== Segment start ==
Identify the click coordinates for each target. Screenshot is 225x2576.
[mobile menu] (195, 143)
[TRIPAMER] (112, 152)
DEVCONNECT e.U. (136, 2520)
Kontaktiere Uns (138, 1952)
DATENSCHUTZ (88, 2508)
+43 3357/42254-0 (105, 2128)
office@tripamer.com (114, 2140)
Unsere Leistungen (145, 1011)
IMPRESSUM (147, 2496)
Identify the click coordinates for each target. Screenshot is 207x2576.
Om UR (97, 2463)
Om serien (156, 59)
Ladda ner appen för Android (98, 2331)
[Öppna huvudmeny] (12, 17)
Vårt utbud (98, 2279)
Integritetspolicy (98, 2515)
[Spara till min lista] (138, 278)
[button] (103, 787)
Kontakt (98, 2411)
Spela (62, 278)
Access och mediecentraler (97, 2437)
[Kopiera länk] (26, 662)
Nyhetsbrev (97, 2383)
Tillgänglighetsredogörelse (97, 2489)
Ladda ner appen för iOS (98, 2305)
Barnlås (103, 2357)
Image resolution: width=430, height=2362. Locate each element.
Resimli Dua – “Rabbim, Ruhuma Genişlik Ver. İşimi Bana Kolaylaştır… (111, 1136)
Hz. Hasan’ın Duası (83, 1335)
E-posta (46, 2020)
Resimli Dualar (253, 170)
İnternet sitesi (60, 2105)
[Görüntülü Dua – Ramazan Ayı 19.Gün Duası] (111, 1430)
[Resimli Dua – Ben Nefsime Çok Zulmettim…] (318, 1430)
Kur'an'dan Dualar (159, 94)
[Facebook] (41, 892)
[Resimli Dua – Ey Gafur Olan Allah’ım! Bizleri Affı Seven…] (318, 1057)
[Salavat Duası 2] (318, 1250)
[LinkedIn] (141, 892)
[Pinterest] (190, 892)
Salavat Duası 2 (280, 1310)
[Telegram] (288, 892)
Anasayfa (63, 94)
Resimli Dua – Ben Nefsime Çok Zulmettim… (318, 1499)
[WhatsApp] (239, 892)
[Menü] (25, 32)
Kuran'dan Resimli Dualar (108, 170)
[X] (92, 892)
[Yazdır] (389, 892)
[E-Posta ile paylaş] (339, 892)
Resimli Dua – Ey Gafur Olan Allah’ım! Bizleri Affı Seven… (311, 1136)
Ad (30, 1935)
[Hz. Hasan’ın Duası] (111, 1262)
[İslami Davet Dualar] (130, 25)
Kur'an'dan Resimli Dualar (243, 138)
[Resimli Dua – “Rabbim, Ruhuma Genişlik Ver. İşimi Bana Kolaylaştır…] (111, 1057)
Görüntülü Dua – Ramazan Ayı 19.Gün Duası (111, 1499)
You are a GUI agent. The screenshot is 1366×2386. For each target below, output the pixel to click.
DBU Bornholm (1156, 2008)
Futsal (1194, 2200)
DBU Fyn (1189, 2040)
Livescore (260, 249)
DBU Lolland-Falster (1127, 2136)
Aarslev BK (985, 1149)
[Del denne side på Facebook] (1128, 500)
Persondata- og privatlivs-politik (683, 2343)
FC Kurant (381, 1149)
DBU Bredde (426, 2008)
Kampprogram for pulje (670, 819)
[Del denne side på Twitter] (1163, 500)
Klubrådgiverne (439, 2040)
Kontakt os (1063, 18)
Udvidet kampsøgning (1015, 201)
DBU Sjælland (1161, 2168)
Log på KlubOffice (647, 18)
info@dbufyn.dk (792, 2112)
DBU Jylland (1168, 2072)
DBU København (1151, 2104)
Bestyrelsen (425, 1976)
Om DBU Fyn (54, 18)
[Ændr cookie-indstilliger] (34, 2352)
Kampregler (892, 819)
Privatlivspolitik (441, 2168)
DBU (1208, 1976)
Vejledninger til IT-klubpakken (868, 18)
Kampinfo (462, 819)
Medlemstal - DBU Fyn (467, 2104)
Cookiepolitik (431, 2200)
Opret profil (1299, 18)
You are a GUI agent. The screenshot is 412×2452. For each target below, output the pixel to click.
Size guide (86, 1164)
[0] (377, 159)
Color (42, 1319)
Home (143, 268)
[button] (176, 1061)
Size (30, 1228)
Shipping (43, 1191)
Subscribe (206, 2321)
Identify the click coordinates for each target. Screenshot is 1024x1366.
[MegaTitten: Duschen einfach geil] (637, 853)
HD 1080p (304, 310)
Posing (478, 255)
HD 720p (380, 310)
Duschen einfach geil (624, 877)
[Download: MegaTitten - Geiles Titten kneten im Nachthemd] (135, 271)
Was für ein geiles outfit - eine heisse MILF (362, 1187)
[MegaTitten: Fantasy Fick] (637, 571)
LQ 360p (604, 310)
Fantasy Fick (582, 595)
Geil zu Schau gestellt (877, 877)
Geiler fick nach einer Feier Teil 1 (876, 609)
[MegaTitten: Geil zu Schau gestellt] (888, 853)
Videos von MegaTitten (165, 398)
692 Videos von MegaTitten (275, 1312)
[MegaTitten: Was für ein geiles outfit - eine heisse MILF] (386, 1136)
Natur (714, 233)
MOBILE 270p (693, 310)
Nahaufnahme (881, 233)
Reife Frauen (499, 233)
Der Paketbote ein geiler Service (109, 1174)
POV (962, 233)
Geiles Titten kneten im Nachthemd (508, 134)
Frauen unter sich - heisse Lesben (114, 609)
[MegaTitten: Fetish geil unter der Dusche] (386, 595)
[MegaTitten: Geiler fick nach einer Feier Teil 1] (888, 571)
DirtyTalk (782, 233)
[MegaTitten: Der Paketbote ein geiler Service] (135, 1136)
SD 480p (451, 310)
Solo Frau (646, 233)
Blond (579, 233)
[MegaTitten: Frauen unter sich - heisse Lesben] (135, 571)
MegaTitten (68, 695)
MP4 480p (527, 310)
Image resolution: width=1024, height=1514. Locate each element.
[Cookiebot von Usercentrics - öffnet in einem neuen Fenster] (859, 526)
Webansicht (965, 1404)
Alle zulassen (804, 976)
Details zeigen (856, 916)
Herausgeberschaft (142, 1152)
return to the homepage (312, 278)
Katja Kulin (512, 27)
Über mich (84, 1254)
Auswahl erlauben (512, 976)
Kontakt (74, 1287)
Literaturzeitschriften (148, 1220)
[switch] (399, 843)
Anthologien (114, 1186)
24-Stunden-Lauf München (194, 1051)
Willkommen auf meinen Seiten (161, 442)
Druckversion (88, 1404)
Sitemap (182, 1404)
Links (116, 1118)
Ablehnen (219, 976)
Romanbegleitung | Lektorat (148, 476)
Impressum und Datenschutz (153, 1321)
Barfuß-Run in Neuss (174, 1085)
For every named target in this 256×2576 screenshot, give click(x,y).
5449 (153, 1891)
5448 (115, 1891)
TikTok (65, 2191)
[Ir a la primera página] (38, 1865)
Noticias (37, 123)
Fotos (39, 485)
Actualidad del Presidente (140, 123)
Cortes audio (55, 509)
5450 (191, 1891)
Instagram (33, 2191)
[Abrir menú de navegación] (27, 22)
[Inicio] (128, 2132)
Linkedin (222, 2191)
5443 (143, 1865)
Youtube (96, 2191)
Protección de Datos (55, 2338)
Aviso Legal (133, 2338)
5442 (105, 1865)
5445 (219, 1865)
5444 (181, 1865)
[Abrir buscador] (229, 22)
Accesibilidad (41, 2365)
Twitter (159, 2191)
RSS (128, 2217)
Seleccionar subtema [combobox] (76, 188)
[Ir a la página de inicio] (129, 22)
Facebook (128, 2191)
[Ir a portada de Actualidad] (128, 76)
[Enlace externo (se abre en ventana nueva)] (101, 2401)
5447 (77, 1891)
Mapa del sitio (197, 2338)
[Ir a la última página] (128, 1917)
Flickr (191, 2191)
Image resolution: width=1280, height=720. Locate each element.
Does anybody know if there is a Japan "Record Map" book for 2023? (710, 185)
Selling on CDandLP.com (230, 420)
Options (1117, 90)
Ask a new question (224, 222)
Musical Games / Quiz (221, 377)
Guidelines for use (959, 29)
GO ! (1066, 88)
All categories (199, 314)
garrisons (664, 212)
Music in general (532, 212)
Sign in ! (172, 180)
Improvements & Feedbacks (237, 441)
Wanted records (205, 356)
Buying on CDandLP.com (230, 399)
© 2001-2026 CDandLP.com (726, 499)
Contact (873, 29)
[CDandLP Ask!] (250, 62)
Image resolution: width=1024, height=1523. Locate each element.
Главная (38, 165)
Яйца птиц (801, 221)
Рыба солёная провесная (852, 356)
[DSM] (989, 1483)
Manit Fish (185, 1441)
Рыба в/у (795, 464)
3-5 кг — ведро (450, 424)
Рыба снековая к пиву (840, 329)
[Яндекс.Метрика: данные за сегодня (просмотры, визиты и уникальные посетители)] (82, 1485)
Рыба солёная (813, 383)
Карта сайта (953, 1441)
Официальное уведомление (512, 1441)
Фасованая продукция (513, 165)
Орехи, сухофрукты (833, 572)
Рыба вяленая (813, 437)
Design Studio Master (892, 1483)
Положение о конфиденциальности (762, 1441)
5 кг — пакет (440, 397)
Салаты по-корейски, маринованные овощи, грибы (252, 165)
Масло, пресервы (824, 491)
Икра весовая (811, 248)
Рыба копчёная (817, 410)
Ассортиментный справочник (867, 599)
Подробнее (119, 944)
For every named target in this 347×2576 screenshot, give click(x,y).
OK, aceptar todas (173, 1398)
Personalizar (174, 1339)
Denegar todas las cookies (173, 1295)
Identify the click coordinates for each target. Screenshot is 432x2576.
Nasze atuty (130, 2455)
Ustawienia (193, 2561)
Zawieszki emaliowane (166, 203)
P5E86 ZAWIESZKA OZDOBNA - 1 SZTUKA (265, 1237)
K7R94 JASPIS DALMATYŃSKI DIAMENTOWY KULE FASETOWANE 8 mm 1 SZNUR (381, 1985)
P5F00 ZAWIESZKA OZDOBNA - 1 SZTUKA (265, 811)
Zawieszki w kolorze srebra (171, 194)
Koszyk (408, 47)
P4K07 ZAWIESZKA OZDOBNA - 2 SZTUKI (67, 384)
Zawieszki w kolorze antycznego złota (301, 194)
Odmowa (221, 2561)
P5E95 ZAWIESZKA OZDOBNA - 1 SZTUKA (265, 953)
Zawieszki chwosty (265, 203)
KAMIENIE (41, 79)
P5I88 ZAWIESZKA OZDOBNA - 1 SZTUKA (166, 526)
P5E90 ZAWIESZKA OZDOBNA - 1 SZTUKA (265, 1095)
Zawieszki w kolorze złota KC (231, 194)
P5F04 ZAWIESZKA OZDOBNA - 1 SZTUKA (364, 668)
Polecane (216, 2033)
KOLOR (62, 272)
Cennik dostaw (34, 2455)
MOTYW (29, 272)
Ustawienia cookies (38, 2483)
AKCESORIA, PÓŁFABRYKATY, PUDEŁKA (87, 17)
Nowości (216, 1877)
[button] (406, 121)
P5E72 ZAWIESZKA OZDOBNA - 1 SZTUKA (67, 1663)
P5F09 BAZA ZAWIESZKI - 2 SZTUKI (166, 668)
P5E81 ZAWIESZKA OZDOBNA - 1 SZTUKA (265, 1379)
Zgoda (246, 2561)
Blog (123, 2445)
== Segment end ==
Using the data above, transcribe the lines that run from the line with "Image resolution: width=1024, height=1514." to the line with "All categories (199, 314)", both ends kept, and output nothing else.

## Solution to this task
Image resolution: width=1024, height=1514. Locate each element.
[Cookiebot von Usercentrics - öffnet in einem neuen Fenster] (859, 526)
Webansicht (965, 1404)
Alle zulassen (804, 976)
Details zeigen (856, 916)
Herausgeberschaft (142, 1152)
return to the homepage (312, 278)
Katja Kulin (512, 27)
Über mich (84, 1254)
Auswahl erlauben (512, 976)
Kontakt (74, 1287)
Literaturzeitschriften (148, 1220)
[switch] (399, 843)
Anthologien (114, 1186)
24-Stunden-Lauf München (194, 1051)
Willkommen auf meinen Seiten (161, 442)
Druckversion (88, 1404)
Sitemap (182, 1404)
Links (116, 1118)
Ablehnen (219, 976)
Romanbegleitung | Lektorat (148, 476)
Impressum und Datenschutz (153, 1321)
Barfuß-Run in Neuss (174, 1085)
For every named target in this 256×2576 screenshot, give click(x,y).
5449 (153, 1891)
5448 (115, 1891)
TikTok (65, 2191)
[Ir a la primera página] (38, 1865)
Noticias (37, 123)
Fotos (39, 485)
Actualidad del Presidente (140, 123)
Cortes audio (55, 509)
5450 (191, 1891)
Instagram (33, 2191)
[Abrir menú de navegación] (27, 22)
[Inicio] (128, 2132)
Linkedin (222, 2191)
5443 (143, 1865)
Youtube (96, 2191)
Protección de Datos (55, 2338)
Aviso Legal (133, 2338)
5442 (105, 1865)
5445 (219, 1865)
5444 (181, 1865)
[Abrir buscador] (229, 22)
Accesibilidad (41, 2365)
Twitter (159, 2191)
RSS (128, 2217)
Seleccionar subtema [combobox] (76, 188)
[Ir a la página de inicio] (129, 22)
Facebook (128, 2191)
[Ir a portada de Actualidad] (128, 76)
[Enlace externo (se abre en ventana nueva)] (101, 2401)
5447 (77, 1891)
Mapa del sitio (197, 2338)
[Ir a la última página] (128, 1917)
Flickr (191, 2191)
Image resolution: width=1280, height=720. Locate each element.
Does anybody know if there is a Japan "Record Map" book for 2023? (710, 185)
Selling on CDandLP.com (230, 420)
Options (1117, 90)
Ask a new question (224, 222)
Musical Games / Quiz (221, 377)
Guidelines for use (959, 29)
GO ! (1066, 88)
All categories (199, 314)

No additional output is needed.